| YOUR GOAL |
Reproduce the blog excerpt below word for word, from its opening line through the final sentence.

| SOURCE PASSAGE |
# # # #
I am reliably informed that little magazines comprise four elements: shabby, cramped quarters; meager wages; attractive interns of independent means; and boundless enthusiasm. They are also excellent excuses for throwing parties.

Friday, November 14, 2008

Touché

Charles Bremner's anecdote of Vladimir Putin and Nicolas Sarkozy in the Times UK may almost fall into the category of too-good-to-be-true, but Glenn Greenwald and Andrew Sullivan have both found it too irresistible not to cite, and so do I.

(Of course, you are asked to imagine the exchange in French, the language of international diplomacy and the 19th Century Russian aristocracy.)

With Russian tanks only 30 miles from Tbilisi on August 12, Mr Sarkozy told Mr Putin that the world would not accept the overthrow of Georgia's Government. According to Mr Levitte, the Russian seemed unconcerned by international reaction. "I am going to hang Saakashvili by the balls," Mr Putin declared.

Mr Sarkozy thought he had misheard. "Hang him?" — he asked. "Why not?" Mr Putin replied. "The Americans hanged Saddam Hussein."

Mr Sarkozy, using the familiar tu, tried to reason with him: "Yes but do you want to end up like [President] Bush?" Mr Putin was briefly lost for words, then said: "Ah — you have scored a point there."

Friday, November 07, 2008

Worth quoting in full

From Salon.com's War Room:

More Palin expenses: $40,000 for the First Dude

With the election over, it's time for the full cost of Sarah Palin's shopping sprees to be revealed. The latest news? Todd Palin wasn't exactly left out; Alaska's "First Dude" reaped the benefits of the Republican National Committee's money too. The Washington Post's Reliable Sources column says:

On top of the $150,000 first outlined in Federal Election Commission filings, Palin spent "tens of thousands of dollars" on additional clothing, makeup and jewelry for herself and her family, including $40,000 in luxury goods for her husband, Todd, our colleague Michael Shear reports. The campaign was charged for silk boxer shorts, spray tanners and 13 suitcases to carry all the designer clothes, according to two GOP insiders.
# # # #
| RECORDED INFORMATION |

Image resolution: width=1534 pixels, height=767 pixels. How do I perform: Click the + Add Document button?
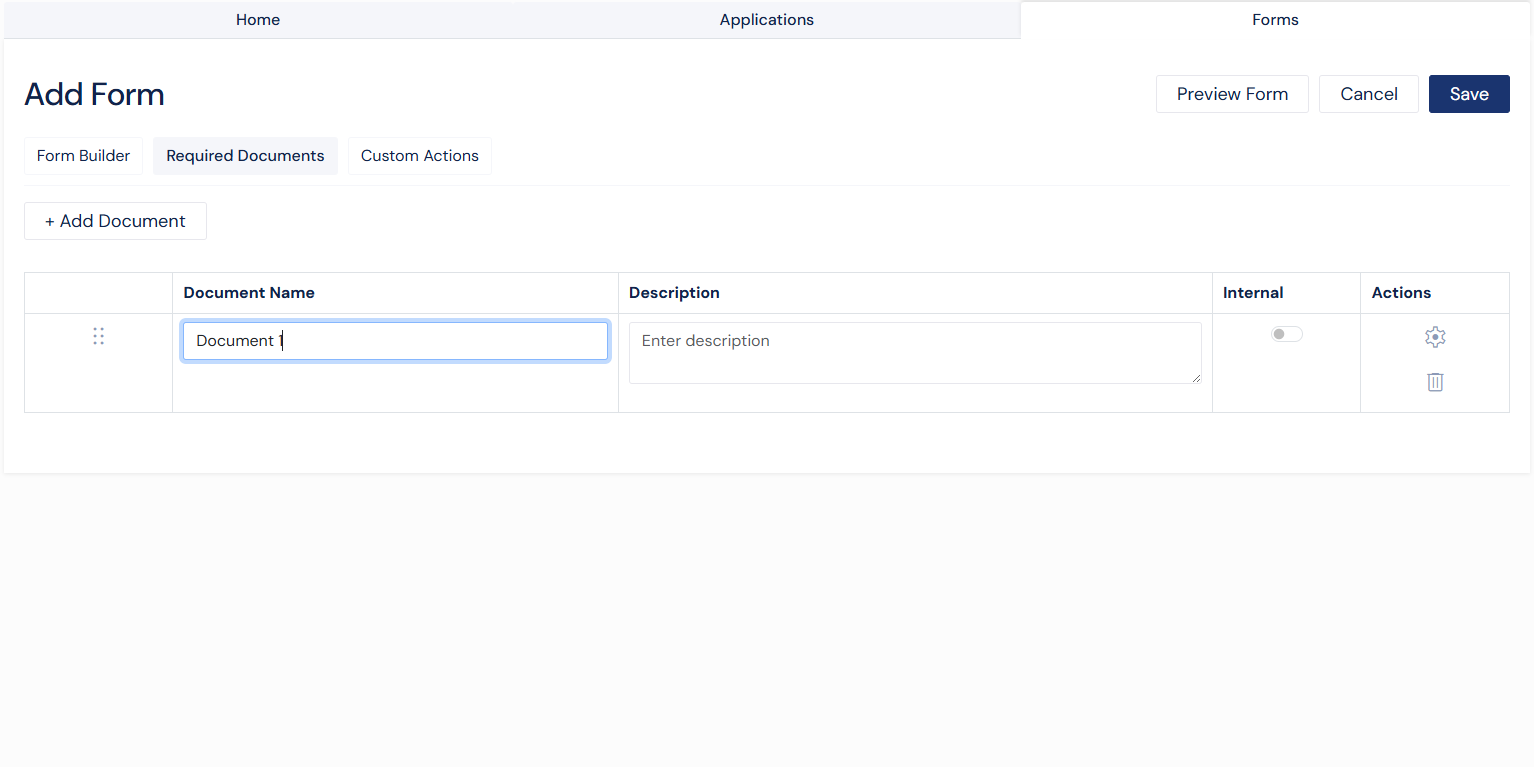pos(115,221)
# # # #
| RESPONSE TO THIS TASK |
I am reliably informed that little magazines comprise four elements: shabby, cramped quarters; meager wages; attractive interns of independent means; and boundless enthusiasm. They are also excellent excuses for throwing parties.

Friday, November 14, 2008

Touché

Charles Bremner's anecdote of Vladimir Putin and Nicolas Sarkozy in the Times UK may almost fall into the category of too-good-to-be-true, but Glenn Greenwald and Andrew Sullivan have both found it too irresistible not to cite, and so do I.

(Of course, you are asked to imagine the exchange in French, the language of international diplomacy and the 19th Century Russian aristocracy.)

With Russian tanks only 30 miles from Tbilisi on August 12, Mr Sarkozy told Mr Putin that the world would not accept the overthrow of Georgia's Government. According to Mr Levitte, the Russian seemed unconcerned by international reaction. "I am going to hang Saakashvili by the balls," Mr Putin declared.

Mr Sarkozy thought he had misheard. "Hang him?" — he asked. "Why not?" Mr Putin replied. "The Americans hanged Saddam Hussein."

Mr Sarkozy, using the familiar tu, tried to reason with him: "Yes but do you want to end up like [President] Bush?" Mr Putin was briefly lost for words, then said: "Ah — you have scored a point there."

Friday, November 07, 2008

Worth quoting in full

From Salon.com's War Room:

More Palin expenses: $40,000 for the First Dude

With the election over, it's time for the full cost of Sarah Palin's shopping sprees to be revealed. The latest news? Todd Palin wasn't exactly left out; Alaska's "First Dude" reaped the benefits of the Republican National Committee's money too. The Washington Post's Reliable Sources column says:

On top of the $150,000 first outlined in Federal Election Commission filings, Palin spent "tens of thousands of dollars" on additional clothing, makeup and jewelry for herself and her family, including $40,000 in luxury goods for her husband, Todd, our colleague Michael Shear reports. The campaign was charged for silk boxer shorts, spray tanners and 13 suitcases to carry all the designer clothes, according to two GOP insiders.